Шум скоро привлечет его любопытную жену. Невыносимо представить, что она увидит его таким, потерпевшим унижение от отца и брата. Он стремительно идет из комнаты, минует испуганную горничную, которая спешит убрать осколки, и сворачивает от главной лестницы, будто бы не слыша, как жена зовет его. Еще плохо знакомый с устройством своего нового дома, он оказывается на кухне, быстро шагает мимо озадаченного (и территориально ущемленного) повара и безликой второй горничной, занятых беседой, — те вскакивают на ноги и кланяются вслед разгневанному хозяину. Он отворяет сначала одну дверъ, за которой только кастрюли и сковородки, потом другую — передним оказываются кирпичные ступени, и он спускается. На лестнице полная тьма, и он в гневе поворачивает назад.
— Gyertyát! — требует он, и горничная немедленно исполняет. Вооружившись свечой, он затворяет за собой дверь и снова начинает спуск. Он стоит на новеньком кирпичном полу — до сих пор не знал, что в доме есть подвал, выбеленный и чистый, большой, одной свечи не хватает его осветить.

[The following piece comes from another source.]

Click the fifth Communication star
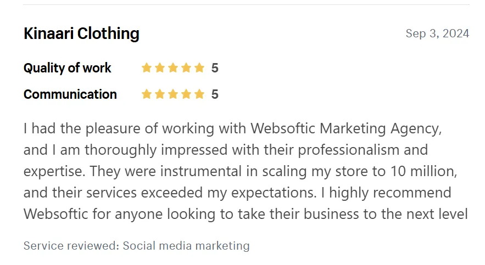pyautogui.click(x=199, y=94)
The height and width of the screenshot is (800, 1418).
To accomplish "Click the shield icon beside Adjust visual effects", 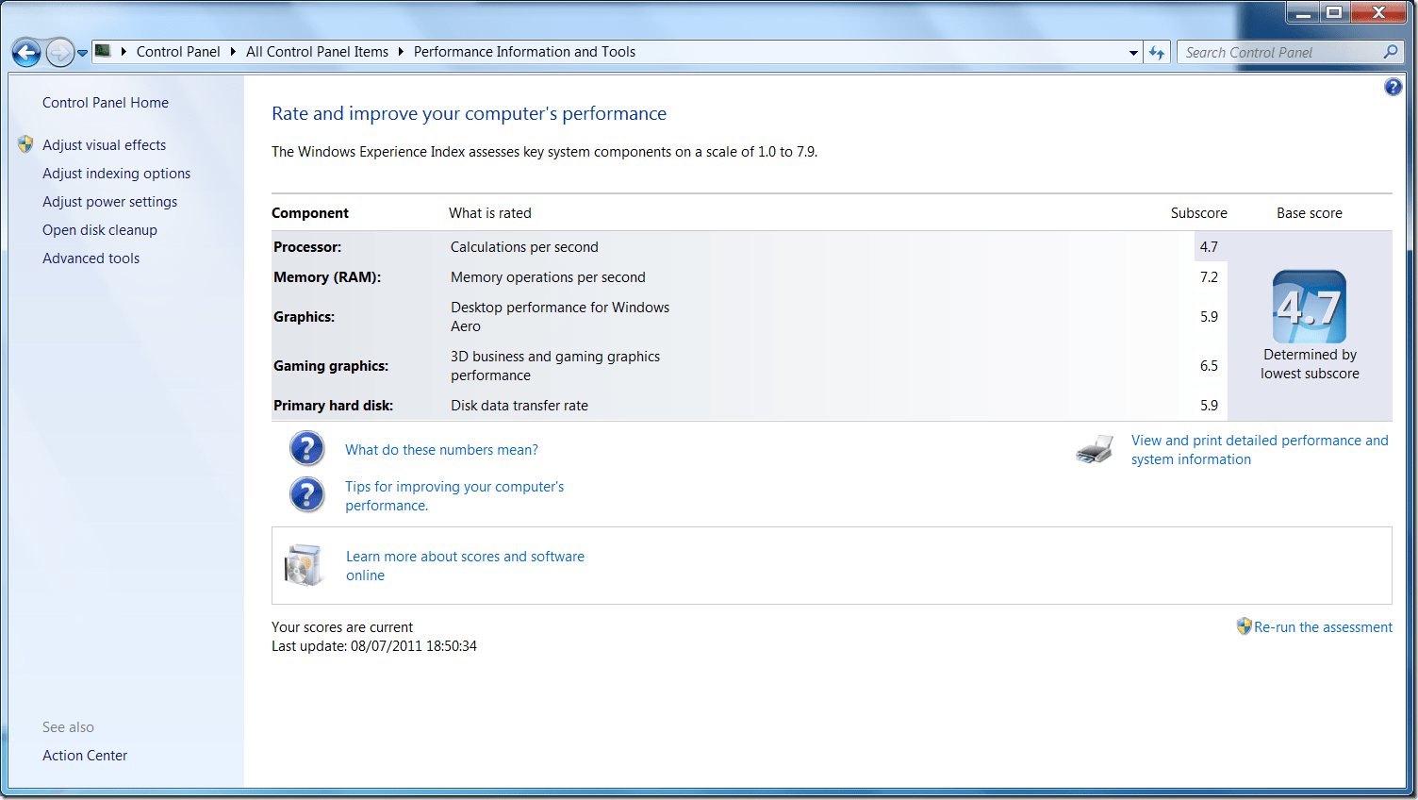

В девяностом подвал освещают металлические лампы: простые круглые колпаки, внутри у каждого по одной необыкновенно яркой лампочке, на пластиковых зажимах прицеплены к водопроводным и паровым трубам. Лампы повернуты в углы — туда, где грязные белые стены сходятся с растрескавшимся потолком. Отраженного света хватает, и даже получается настроение. Тамаш радовался, когда его подруга-модель привезла ему эти пятнадцать ламп в подарок, и еще больше гордился, когда она рассказала, что крала их по одной-две из студии одного западногерманского фотографа, обосновавшегося в Пеште. Вечером на Четвертое июля 1990 г. безоконный непроветриваемый подвал вместил человек двести пятьдесят.